LIVE OAK — Santa Cruz County bicyclists can now trip among the many whales, and a swimsuit gained’t be obligatory.
The Santa Cruz County Regional Transportation Fee, in partnership with Caltrans and the county, introduced Wednesday that the bicycle and pedestrian Freeway 1 overcrossing at Chanticleer Avenue — colloquially often called the “whale bridge” — is open for public use after years of building.
“The opening of this bridge represents a major step forward in improving transportation safety, access, and equity in our community,” the fee’s Government Director Sarah Christensen mentioned in a media launch. “This bridge provides a vital connection between people, neighborhoods, and opportunities.”
The lighted bridge, with fencing that’s outfitted with arching steel silhouettes of whales, is 14 ft huge and offers a protected, devoted passage over all six lanes of the freeway for vacationers that may in any other case use interchanges throughout forty first Avenue or Soquel Drive.
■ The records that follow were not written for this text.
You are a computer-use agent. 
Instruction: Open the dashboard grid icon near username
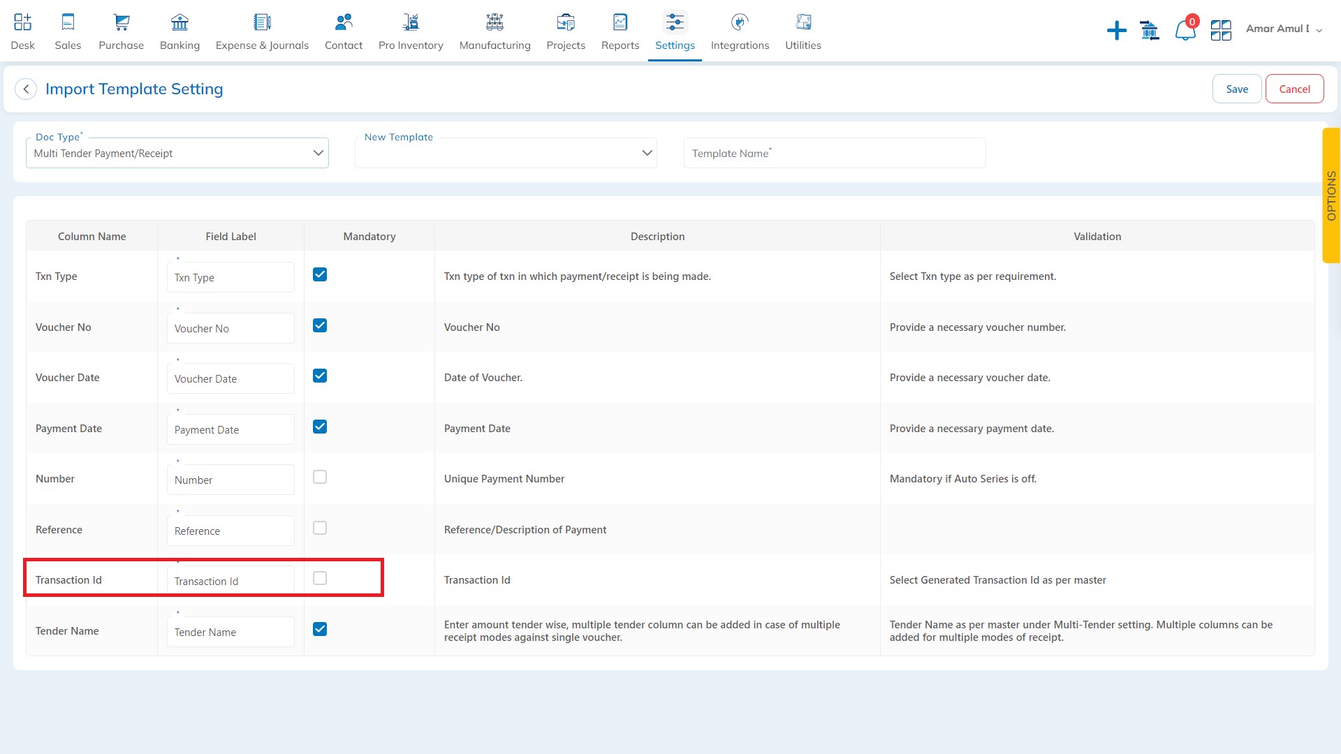1220,31
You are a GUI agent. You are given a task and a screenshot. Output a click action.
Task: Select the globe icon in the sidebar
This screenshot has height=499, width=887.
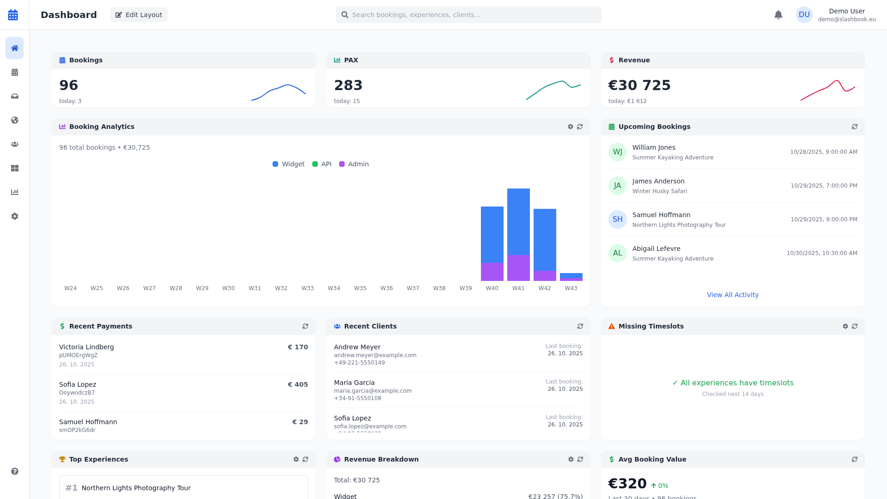pyautogui.click(x=14, y=120)
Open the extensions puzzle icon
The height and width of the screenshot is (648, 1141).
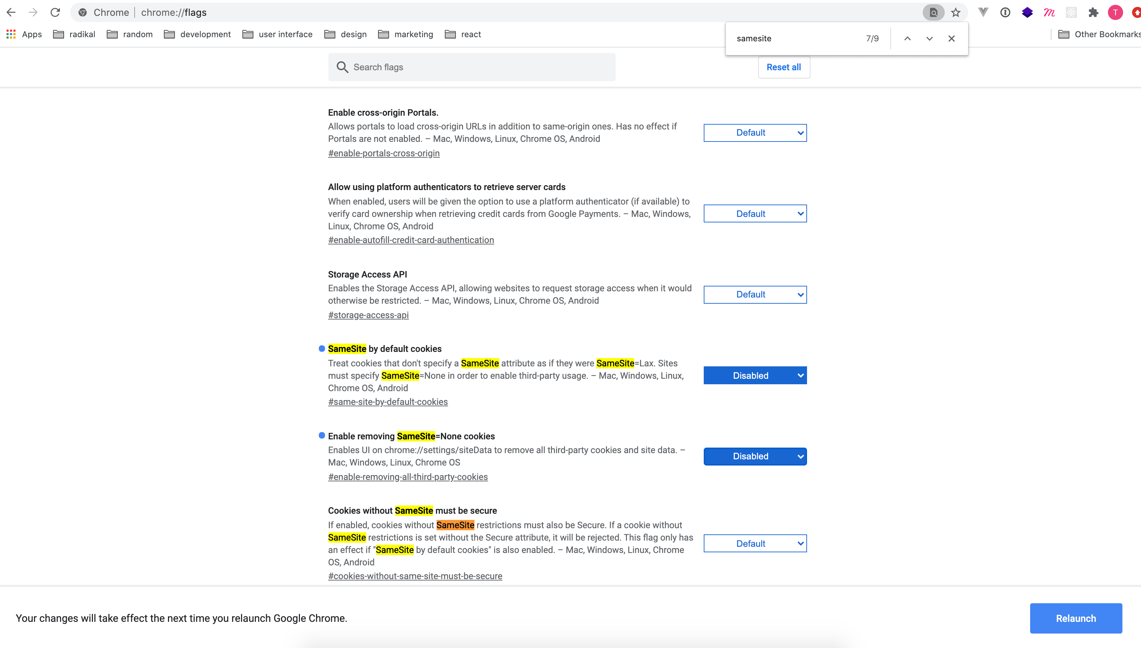[1093, 12]
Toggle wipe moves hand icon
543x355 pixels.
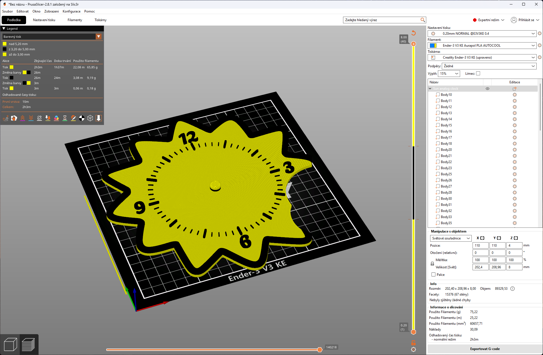tap(14, 118)
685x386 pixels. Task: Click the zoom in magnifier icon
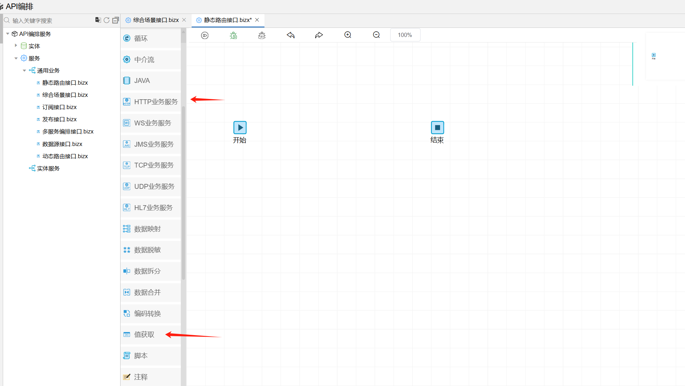(x=348, y=35)
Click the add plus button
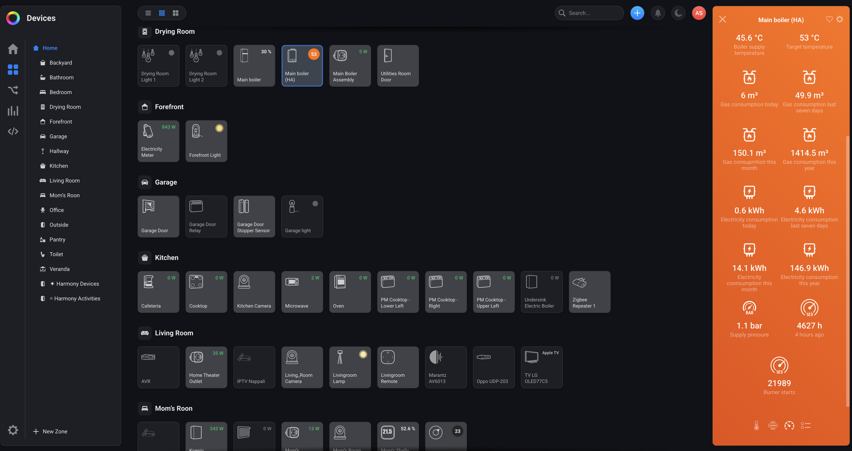The image size is (852, 451). click(x=637, y=13)
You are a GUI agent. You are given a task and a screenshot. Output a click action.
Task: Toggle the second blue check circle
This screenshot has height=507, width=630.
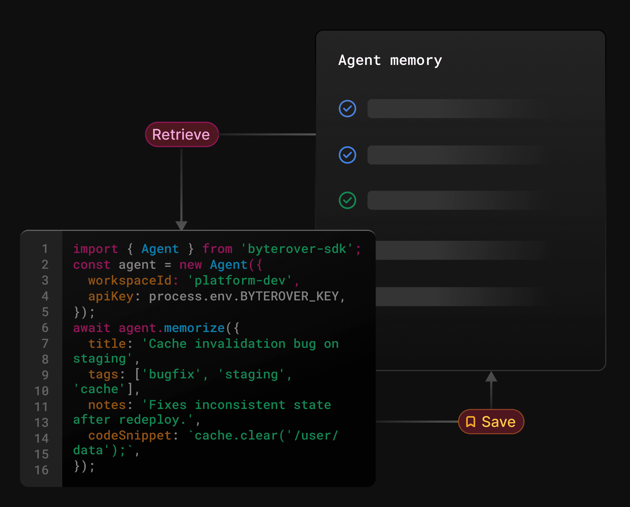(347, 155)
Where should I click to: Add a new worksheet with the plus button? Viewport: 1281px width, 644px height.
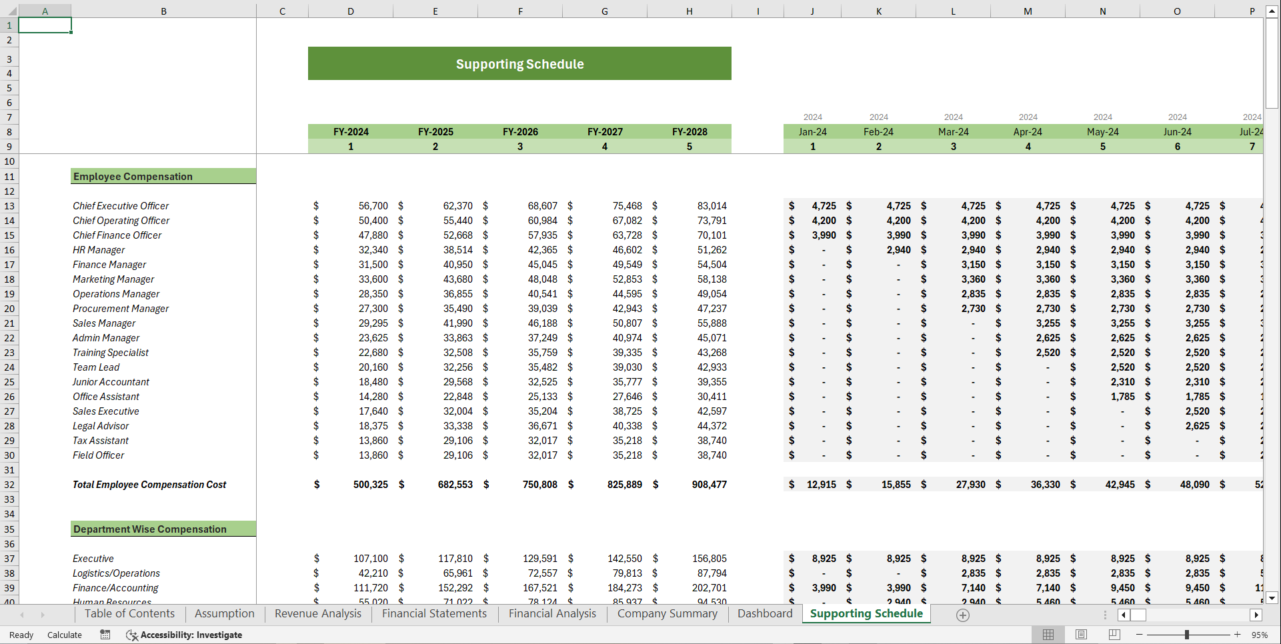coord(962,614)
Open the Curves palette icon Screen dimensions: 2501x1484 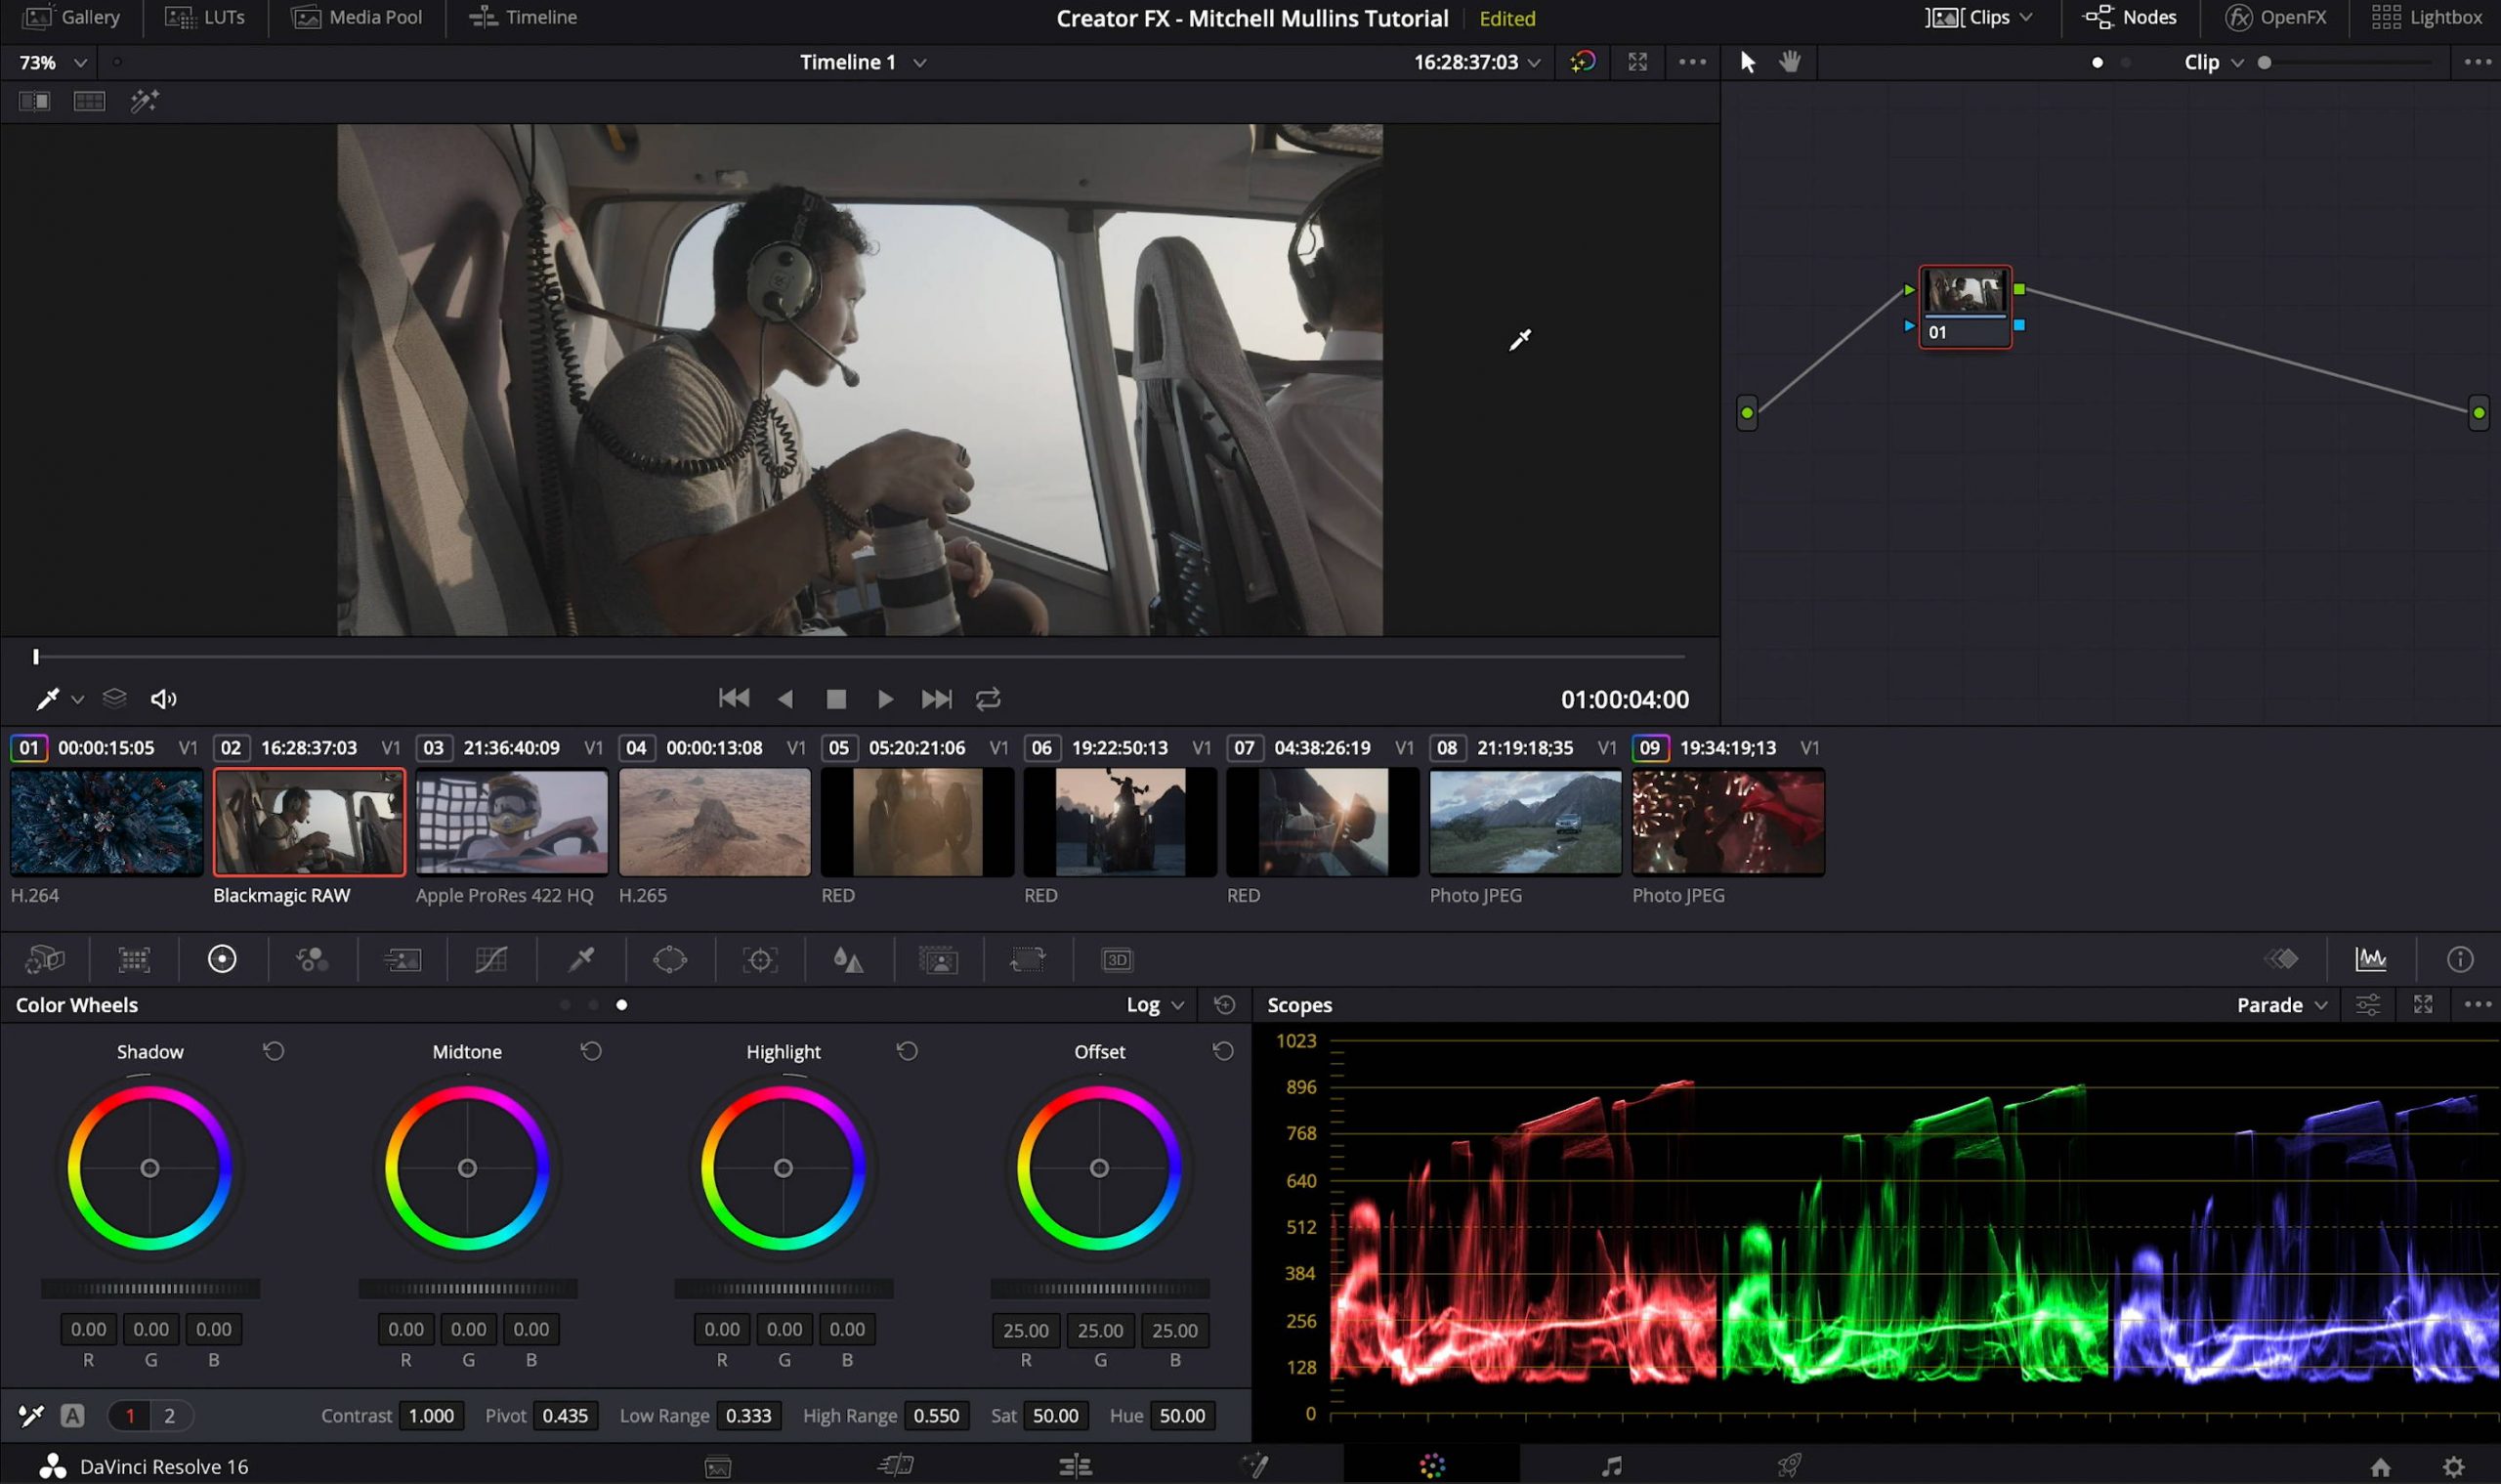(x=491, y=960)
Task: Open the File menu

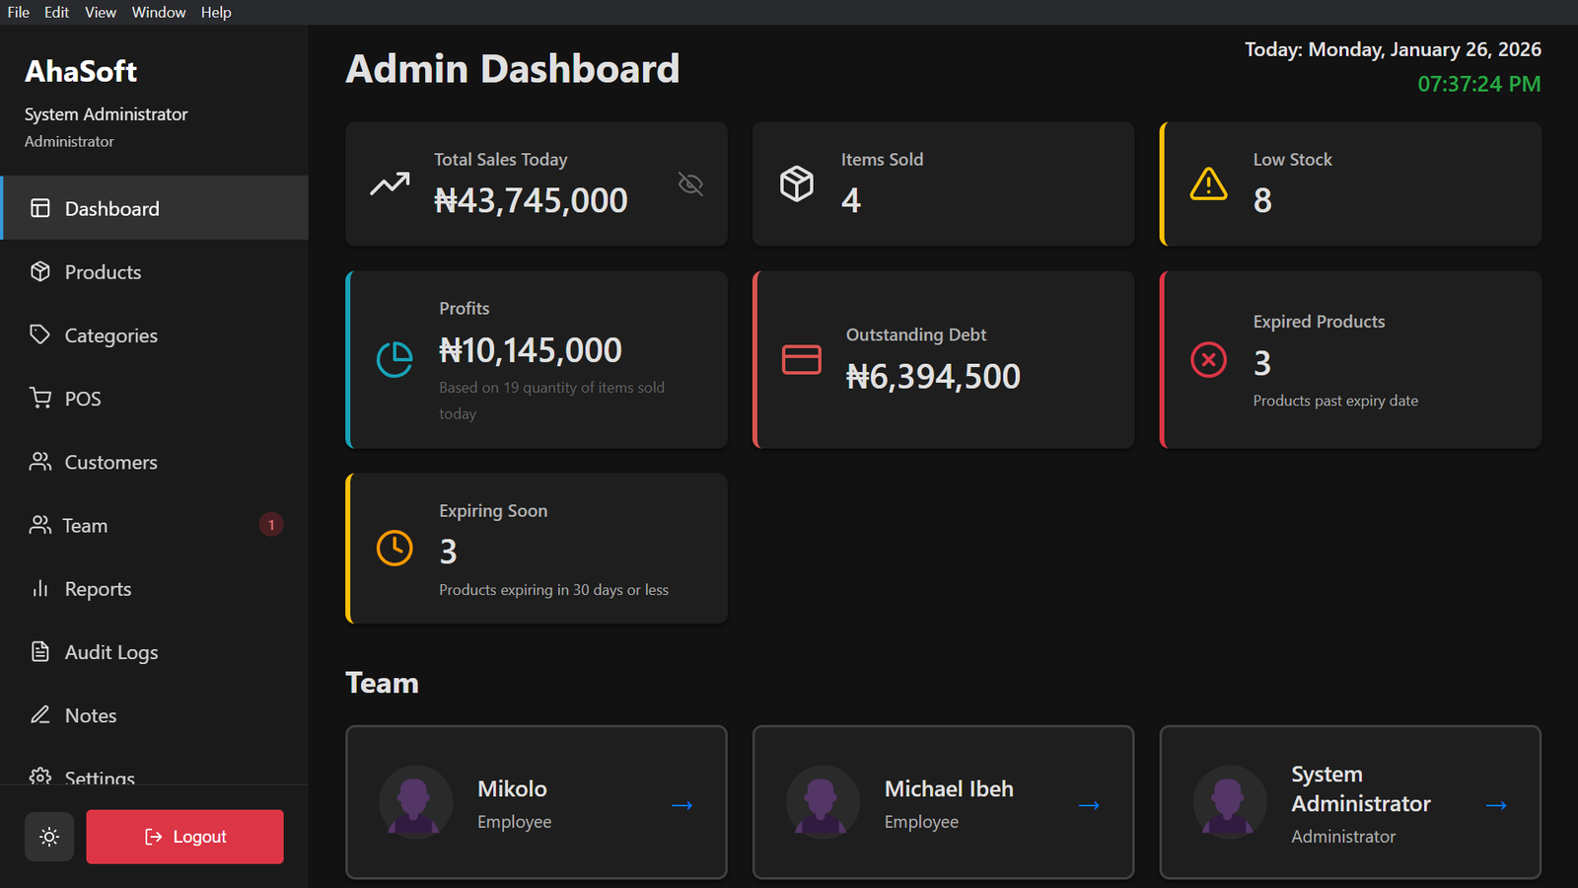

Planners mentioned energetic transportation customers will now profit from this new hyperlink that connects neighborhoods, faculties, parks and group locations that weren’t so simply accessible earlier than.
The opening of the bridge additionally marks formal completion of the inaugural section of the fee’s Watsonville-Santa Cruz Multimodal Hall Program, which broke floor in 2023. The defining characteristic of the three-phase undertaking is a mixture system of auxiliary lanes and pink bus-on-shoulder services meant to expedite route instances for Santa Cruz Metro buses.
The auxiliary lanes established within the first section from Soquel Drive to forty first Avenue opened to automobile site visitors in April, however the bus-only elements gained’t be put to make use of till 2026 when the second section of the undertaking, bookended by the Bay Avenue/Porter Road and State Park Drive exits, is anticipated to complete. Included inside that section is one other bicycle and pedestrian bridge at Mar Vista Drive, in addition to an entire restructuring of the Capitola Avenue bridge with improved different transit services.
The development price ticket for this primary section of the undertaking was $34 million, in response to the fee’s launch, which got here from quite a lot of sources together with Measure D freeway hall investments, discretionary funds from the fee and aggressive state grants. Watsonville-based Granite Development served as the first contractor for the undertaking.
Whereas the bridge will stay open to public use for the foreseeable future, the fee plans to carry an official ribbon reducing ceremony from 5:30-7 p.m. July 30 on the West Marine Middle in Santa Cruz at 2450 seventeenth Ave.